Rescale the stretch of items from the line containing "Tap the ViPER4Android purple V logo" through the end of the items, reproducing every line in it with the requests included and giving nothing else. Multiply each coordinate in the answers by 0.3 and round it to a whole number, with halves rounded up.
※
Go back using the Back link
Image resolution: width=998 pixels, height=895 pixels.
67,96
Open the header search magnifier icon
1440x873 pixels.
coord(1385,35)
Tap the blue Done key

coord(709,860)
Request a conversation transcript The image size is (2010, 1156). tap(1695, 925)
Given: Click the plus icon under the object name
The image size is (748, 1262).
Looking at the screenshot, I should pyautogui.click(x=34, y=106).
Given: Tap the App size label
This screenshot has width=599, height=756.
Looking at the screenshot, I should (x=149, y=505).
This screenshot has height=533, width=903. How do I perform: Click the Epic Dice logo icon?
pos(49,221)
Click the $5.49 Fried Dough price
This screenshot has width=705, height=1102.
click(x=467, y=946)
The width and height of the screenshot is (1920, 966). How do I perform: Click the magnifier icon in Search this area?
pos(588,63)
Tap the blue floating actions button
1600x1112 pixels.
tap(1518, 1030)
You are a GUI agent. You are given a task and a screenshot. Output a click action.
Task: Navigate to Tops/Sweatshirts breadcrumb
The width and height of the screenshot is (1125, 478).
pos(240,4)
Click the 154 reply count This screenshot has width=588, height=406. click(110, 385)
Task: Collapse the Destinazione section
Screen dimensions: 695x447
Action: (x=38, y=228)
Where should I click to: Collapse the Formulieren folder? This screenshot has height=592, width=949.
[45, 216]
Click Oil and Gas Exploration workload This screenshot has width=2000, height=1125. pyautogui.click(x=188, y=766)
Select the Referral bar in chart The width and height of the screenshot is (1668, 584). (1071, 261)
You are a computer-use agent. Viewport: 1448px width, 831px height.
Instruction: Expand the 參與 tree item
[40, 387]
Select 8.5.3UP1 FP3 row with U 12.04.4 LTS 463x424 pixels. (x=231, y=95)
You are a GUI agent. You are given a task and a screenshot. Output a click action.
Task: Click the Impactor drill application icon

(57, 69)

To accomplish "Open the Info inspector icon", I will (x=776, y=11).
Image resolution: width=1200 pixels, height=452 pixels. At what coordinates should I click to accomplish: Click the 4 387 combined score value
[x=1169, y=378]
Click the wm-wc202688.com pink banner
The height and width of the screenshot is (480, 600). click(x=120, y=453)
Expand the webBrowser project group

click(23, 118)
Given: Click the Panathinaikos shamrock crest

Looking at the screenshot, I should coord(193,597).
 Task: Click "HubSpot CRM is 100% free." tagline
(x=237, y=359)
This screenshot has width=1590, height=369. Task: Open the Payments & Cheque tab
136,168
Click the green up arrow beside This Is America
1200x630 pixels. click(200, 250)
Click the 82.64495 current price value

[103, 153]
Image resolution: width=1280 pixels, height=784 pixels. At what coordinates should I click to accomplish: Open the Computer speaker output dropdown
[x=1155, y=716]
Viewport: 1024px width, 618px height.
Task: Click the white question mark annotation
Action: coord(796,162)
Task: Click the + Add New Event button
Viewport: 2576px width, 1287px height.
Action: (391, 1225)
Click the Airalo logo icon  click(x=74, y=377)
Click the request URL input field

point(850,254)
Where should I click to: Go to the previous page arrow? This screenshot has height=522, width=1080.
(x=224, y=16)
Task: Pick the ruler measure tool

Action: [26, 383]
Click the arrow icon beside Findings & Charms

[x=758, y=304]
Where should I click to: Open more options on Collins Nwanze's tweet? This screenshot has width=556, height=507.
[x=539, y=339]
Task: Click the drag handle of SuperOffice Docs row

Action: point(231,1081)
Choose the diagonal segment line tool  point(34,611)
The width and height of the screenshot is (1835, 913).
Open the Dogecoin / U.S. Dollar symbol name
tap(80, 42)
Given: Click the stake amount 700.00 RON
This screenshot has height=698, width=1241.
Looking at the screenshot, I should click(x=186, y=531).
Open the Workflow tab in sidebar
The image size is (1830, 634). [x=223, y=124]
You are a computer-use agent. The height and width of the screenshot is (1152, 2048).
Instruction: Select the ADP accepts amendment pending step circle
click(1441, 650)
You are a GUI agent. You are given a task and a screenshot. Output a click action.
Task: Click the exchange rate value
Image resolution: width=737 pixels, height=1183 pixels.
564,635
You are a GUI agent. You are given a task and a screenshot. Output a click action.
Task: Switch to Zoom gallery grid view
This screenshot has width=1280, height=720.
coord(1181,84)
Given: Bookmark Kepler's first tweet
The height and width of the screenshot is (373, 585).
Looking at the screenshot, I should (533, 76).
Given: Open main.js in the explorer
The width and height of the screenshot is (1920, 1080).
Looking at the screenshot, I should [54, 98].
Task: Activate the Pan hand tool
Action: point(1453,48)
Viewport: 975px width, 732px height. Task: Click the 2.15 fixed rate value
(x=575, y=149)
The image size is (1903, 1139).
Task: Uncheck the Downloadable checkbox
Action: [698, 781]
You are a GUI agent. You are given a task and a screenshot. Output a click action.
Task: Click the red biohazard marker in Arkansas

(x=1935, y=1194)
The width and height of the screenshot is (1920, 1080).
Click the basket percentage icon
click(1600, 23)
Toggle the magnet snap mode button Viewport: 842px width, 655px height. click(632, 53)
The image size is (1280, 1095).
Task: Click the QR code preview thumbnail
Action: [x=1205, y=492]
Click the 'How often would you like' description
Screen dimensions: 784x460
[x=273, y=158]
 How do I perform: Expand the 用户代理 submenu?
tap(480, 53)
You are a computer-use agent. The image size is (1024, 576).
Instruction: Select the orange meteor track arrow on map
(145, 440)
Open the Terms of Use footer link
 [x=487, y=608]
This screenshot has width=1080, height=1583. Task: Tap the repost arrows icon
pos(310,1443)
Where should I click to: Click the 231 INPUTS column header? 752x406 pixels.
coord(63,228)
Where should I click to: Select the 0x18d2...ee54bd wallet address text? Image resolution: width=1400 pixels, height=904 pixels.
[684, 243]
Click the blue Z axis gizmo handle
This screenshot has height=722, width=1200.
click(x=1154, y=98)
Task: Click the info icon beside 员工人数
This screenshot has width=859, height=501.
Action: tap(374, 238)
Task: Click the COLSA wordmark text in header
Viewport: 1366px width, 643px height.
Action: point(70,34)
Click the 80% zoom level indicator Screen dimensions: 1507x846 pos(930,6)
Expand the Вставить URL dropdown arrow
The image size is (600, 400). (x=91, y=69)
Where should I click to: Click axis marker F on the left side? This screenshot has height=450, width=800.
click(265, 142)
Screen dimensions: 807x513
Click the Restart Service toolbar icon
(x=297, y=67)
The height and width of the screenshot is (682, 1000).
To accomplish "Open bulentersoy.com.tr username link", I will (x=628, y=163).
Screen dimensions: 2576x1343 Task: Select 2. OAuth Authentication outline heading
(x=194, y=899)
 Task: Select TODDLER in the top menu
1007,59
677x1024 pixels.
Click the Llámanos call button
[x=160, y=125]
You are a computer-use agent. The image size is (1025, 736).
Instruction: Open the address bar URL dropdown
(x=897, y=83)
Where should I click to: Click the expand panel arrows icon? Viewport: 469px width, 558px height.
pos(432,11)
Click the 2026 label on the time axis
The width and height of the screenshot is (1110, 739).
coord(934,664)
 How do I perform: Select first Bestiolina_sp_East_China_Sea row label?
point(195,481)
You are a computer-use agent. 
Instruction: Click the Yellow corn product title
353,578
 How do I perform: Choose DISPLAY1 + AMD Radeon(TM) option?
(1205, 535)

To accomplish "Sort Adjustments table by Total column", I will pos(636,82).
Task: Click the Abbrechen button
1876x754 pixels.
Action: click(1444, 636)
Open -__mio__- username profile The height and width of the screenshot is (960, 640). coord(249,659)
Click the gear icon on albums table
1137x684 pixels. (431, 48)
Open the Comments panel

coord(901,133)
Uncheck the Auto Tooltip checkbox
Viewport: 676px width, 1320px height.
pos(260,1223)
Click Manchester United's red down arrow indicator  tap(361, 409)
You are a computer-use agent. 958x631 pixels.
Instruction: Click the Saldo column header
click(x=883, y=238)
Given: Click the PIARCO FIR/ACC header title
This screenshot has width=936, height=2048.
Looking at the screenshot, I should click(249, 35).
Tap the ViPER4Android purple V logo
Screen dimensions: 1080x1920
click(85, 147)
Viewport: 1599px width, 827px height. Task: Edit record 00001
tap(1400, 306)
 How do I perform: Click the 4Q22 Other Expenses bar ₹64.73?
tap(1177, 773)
※
TASK OUTPUT
Tap the ViPER4Android purple V logo
Screen dimensions: 1080x1920
click(26, 44)
Viewport: 1599px width, 827px height. Task: Edit record 00001
tap(420, 92)
 How do I perform: Click the 4Q22 Other Expenses bar ₹64.73?
tap(353, 232)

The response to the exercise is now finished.